Top of Data for analysis

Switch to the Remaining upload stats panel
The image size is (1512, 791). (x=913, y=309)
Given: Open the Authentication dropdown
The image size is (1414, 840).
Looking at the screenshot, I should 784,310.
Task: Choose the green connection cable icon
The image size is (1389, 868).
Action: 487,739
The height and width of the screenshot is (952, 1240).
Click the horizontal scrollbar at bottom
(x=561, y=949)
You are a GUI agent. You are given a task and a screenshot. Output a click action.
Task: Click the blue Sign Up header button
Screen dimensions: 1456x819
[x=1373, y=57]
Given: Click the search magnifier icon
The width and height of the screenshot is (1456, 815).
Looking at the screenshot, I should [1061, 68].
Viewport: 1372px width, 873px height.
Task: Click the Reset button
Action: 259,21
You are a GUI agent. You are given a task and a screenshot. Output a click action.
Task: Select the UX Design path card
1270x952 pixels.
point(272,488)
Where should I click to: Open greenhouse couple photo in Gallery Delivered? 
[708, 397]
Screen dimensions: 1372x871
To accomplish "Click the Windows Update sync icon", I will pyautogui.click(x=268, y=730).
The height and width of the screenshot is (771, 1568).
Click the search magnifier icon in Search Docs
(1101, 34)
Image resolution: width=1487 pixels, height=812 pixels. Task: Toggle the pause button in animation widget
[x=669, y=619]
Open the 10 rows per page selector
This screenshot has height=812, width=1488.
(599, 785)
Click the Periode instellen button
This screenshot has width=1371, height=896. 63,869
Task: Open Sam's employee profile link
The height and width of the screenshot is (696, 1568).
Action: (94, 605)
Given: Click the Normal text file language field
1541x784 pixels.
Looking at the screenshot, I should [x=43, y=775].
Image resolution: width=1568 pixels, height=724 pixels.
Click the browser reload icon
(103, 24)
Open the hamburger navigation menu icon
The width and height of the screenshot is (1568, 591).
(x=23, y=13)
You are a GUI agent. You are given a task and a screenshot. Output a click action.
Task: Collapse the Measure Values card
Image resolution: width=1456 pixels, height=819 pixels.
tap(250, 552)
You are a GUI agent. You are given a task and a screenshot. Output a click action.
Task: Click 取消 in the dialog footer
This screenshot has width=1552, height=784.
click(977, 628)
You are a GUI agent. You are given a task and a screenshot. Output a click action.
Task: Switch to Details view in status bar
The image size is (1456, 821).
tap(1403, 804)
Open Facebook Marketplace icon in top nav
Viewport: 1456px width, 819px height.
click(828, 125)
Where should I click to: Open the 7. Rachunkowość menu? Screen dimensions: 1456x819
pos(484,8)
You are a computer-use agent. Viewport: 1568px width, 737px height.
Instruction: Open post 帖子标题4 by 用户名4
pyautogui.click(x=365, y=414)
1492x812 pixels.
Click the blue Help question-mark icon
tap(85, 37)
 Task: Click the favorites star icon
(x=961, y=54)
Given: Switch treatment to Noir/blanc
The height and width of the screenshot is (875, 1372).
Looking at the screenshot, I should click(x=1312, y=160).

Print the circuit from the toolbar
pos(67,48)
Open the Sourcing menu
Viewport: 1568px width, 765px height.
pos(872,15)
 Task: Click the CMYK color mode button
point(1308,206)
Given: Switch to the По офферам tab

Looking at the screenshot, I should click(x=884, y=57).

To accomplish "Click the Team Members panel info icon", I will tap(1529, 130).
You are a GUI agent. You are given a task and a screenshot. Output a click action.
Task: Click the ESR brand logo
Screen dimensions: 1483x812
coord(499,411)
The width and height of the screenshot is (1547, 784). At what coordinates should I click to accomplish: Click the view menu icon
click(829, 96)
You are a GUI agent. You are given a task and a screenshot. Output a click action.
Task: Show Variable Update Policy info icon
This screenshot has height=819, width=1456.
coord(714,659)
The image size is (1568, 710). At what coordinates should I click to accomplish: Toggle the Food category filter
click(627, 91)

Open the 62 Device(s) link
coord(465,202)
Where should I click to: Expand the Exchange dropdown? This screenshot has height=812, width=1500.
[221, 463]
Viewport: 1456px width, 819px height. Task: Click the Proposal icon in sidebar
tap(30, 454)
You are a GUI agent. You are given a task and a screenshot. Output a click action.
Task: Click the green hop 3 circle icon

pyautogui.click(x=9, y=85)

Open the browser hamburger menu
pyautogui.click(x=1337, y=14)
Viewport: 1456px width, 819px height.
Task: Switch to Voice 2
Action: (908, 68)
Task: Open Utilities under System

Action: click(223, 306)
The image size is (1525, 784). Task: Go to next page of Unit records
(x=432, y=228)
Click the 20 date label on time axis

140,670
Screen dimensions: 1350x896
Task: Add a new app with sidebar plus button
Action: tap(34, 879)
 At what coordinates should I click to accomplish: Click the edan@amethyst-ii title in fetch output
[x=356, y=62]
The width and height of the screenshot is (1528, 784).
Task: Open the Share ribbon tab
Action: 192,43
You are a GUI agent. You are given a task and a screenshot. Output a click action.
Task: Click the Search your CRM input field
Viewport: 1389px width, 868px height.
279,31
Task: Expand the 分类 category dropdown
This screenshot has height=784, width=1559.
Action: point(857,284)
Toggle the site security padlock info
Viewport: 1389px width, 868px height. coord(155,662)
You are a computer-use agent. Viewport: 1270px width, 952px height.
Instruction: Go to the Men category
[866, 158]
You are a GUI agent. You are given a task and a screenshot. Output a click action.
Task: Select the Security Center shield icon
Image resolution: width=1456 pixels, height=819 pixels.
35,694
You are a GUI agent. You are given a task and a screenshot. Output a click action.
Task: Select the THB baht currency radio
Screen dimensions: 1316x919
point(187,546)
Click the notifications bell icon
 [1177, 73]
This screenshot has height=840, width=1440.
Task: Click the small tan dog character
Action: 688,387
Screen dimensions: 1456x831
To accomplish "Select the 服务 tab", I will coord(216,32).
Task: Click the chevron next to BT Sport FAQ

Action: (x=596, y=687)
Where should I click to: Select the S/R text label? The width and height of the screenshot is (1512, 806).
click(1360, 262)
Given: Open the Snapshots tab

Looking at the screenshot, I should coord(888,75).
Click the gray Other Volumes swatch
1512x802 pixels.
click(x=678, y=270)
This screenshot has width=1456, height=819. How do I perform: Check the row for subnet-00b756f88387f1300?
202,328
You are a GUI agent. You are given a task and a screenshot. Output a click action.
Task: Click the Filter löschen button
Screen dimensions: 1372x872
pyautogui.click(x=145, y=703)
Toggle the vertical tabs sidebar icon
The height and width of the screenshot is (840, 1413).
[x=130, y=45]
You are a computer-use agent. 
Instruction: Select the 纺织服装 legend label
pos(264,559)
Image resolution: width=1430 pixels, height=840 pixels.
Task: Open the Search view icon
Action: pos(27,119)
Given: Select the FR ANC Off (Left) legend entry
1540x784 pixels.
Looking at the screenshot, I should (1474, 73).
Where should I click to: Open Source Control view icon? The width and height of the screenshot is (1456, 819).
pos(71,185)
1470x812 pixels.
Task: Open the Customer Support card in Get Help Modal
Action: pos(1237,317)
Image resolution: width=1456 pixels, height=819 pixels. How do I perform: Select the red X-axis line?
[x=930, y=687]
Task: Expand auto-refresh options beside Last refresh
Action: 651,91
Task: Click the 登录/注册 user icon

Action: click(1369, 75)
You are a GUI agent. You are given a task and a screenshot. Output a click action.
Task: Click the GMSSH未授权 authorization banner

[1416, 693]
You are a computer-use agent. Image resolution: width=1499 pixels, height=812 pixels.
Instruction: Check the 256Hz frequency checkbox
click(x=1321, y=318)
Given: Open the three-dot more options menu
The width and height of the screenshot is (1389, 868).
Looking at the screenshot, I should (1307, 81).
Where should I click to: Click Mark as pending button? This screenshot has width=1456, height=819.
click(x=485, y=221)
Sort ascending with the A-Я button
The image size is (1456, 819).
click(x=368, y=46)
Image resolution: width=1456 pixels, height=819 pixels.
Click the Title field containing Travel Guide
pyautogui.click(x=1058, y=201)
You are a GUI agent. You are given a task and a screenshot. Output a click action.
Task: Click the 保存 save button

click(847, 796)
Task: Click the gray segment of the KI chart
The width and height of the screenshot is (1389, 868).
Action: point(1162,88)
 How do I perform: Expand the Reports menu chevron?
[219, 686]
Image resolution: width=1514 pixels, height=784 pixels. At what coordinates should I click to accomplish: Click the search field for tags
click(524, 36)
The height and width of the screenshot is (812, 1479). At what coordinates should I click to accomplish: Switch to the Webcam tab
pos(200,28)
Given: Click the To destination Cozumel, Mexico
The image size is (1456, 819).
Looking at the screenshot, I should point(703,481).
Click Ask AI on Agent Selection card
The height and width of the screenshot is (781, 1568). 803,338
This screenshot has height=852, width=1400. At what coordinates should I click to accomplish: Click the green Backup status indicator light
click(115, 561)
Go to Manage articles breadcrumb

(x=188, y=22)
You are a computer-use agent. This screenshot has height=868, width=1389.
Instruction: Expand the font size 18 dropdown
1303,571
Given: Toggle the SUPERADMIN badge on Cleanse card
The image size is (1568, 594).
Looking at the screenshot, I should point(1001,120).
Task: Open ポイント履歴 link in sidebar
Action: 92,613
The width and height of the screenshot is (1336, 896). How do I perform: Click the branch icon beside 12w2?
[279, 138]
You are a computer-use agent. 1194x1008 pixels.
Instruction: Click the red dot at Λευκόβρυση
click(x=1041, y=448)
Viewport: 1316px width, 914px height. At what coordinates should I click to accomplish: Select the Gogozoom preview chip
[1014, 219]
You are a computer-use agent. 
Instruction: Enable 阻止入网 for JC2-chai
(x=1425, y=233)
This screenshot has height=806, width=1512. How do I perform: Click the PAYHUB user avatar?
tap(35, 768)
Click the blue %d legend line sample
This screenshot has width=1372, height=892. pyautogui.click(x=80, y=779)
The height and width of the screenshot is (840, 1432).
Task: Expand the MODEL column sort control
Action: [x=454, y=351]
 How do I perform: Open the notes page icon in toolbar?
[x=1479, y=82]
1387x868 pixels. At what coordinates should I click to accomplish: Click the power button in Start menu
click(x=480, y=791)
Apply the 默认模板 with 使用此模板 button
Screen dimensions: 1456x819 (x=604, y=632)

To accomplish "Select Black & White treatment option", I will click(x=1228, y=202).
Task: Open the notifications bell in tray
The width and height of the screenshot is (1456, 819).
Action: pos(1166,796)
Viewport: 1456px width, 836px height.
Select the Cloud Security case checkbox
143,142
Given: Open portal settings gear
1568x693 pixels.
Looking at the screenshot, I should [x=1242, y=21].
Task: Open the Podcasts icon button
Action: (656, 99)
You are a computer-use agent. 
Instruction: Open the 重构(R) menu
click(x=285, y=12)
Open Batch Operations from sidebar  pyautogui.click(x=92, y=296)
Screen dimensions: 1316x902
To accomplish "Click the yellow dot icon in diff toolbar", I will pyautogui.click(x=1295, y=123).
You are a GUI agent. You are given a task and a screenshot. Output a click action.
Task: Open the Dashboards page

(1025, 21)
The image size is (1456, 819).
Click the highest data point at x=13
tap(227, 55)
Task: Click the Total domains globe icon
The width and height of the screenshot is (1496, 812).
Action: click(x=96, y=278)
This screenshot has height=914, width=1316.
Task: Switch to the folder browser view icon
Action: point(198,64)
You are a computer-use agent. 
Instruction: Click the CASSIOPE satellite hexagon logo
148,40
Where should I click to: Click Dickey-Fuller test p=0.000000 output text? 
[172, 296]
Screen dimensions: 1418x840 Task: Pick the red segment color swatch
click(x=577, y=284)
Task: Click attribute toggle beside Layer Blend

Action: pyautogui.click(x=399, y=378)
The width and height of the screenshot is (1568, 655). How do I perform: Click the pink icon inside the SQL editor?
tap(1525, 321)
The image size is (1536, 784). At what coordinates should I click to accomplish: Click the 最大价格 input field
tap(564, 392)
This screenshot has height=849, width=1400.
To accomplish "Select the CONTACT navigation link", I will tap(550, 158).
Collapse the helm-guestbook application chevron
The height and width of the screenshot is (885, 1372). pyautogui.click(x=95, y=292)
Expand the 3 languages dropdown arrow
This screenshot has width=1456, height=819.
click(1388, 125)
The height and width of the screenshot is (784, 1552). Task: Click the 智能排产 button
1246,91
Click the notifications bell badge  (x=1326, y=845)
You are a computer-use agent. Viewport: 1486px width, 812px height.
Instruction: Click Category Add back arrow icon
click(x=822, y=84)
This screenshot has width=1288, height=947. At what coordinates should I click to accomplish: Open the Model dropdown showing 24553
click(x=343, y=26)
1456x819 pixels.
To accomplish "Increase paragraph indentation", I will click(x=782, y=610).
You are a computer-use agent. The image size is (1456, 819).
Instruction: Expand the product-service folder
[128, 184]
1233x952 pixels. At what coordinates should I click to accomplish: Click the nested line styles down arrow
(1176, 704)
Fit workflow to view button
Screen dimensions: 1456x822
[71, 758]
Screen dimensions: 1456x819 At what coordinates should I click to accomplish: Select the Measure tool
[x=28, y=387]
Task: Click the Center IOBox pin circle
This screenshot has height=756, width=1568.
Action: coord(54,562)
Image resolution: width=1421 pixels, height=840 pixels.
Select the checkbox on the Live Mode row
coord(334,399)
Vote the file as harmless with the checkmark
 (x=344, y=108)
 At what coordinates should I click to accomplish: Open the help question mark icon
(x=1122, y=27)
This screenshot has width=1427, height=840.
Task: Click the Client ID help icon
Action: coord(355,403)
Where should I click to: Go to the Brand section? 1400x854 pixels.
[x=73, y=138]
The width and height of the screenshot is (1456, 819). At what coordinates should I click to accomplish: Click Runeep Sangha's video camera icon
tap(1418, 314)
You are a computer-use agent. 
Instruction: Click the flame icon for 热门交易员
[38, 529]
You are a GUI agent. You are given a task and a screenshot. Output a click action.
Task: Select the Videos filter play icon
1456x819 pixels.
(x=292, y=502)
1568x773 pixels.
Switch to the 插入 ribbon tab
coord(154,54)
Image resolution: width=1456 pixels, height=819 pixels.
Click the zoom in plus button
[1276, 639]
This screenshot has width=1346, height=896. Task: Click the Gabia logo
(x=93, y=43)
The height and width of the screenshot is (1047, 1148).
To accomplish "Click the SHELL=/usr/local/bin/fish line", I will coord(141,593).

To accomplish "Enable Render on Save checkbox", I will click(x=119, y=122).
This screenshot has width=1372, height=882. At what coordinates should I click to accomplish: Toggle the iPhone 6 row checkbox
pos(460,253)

Bottom of Data for analysis

§ Try it
Within the entries above, work out the number of lines that include the string "treatment" and give only that.

§ Answer to this problem
2